01/04/2025
Every now and then, I think about the gun and cancer analogy.
You know, the one about how having cancer and then being lucky enough to recover from it is like having a gun pressed to the back of your head, a gun you can't see, and someone whispering in your ear, "One day, I might kill you with this. Or I might not. We'll see."
Or something like that, anyway. I'm paraphrasing.
I cannot fully express how hard it is to constantly live in this in-between space - this space between being okay and wondering if the next scan is the one when I find out that it's back.
And how, sometimes, I forget - just for a moment - that I had cancer at all.

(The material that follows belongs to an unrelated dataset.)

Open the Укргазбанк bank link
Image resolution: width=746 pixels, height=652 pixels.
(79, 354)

But then I see that someone I've met along this winding way - someone who was NED and therefore, by all that is good and right and happy in this world, should be able to move on with their lives - has again been struck down. And I watch their updates. I read them. And I see and hear them - both in their spoken and written words - getting tireder and weaker. And I know that, one day - who knows when - I'll see those dreaded words.
It happened again today.
It chokes me, that dread, that sorrow, that mourning. And that gun presses back up against my head and says, "What makes you so special? Why shouldn't you be next? Why do you deserve to live when they died?"
And it's hard. So. Very. Hard. I feel so tired, walking this ridiculous tightrope between moving on and holding on, between living and mourning.

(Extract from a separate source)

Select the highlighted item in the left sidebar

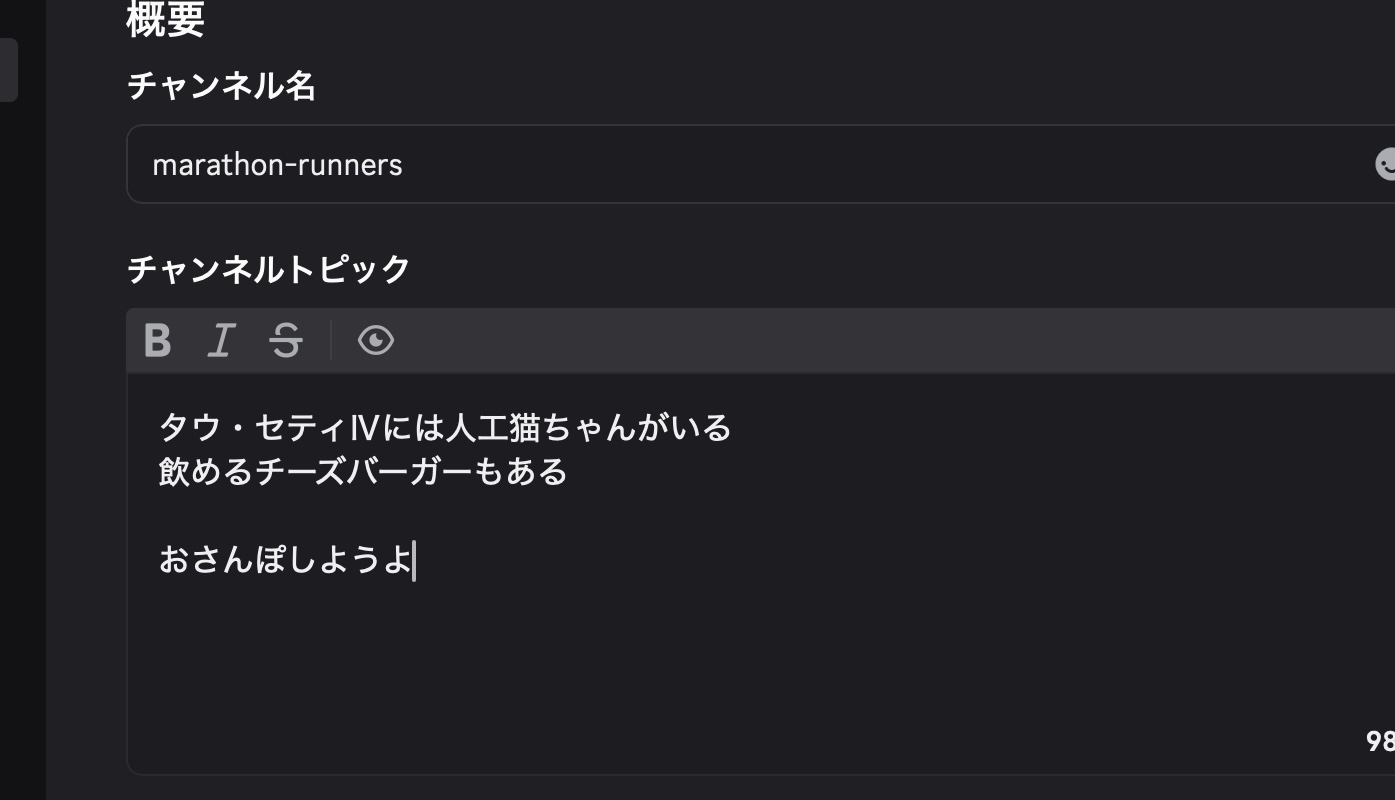tap(8, 70)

Honestly, most days, I just try and push everything down.
Trust me, I've tried everything. But the grieving process is long and hard. And I don't know how long it will take me to ever not be angry. Or sad.
But I'll keep trying. And no matter how hard it gets, I'll keep trying to push for better care and outcomes for bowel cancer patients.
Because it's the least I can do, with this second chance that I've been given.